Door hem aan Cousteau voor te stellen aan het begin van de opgravingen van de Grand Conglu, had Jean Flavien Borelli hem beschreven als de god van het water. De eerste president van de FFESSM had ongelijk, reductief. Bébert was veel meer. Naast de uitzonderlijke duiker kenden we de goede man, we wisten de ... Woorden schieten tekort, mijn gezichtsvermogen is wazig, ik kan het niet meer. Mijn hand trilt, vermoeidheid overvalt me. In een duizelingwekkend decennium is mijn adresboek een necropolis geworden, het lezen ervan is ondraaglijk. Nu ik weet dat filosofie ijdel is en religie zonder effect, wat blijft er dan over voor mij?
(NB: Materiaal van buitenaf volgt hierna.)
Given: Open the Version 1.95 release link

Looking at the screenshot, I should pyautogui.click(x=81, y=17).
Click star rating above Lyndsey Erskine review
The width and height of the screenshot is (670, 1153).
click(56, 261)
Liefde voor mij en mijn smaak voor de zee En deze smaak - moet ik het nu toegeven? - kinddromer, ik ben het aan Bébert verschuldigd. Zoveel als.
Omdat hij een vriend was, was Albert Falco, gedurende meer dan dertig mooie jaren, de interpunctie van de gelukkigste momenten van mijn leven. En hij zal die vriend blijven tot ik aan de beurt ben. Zo is het: door aan mijn zijde te blijven, zal Bébert me blijven helpen te leven. Ik kus Maryvonne. Heel sterk."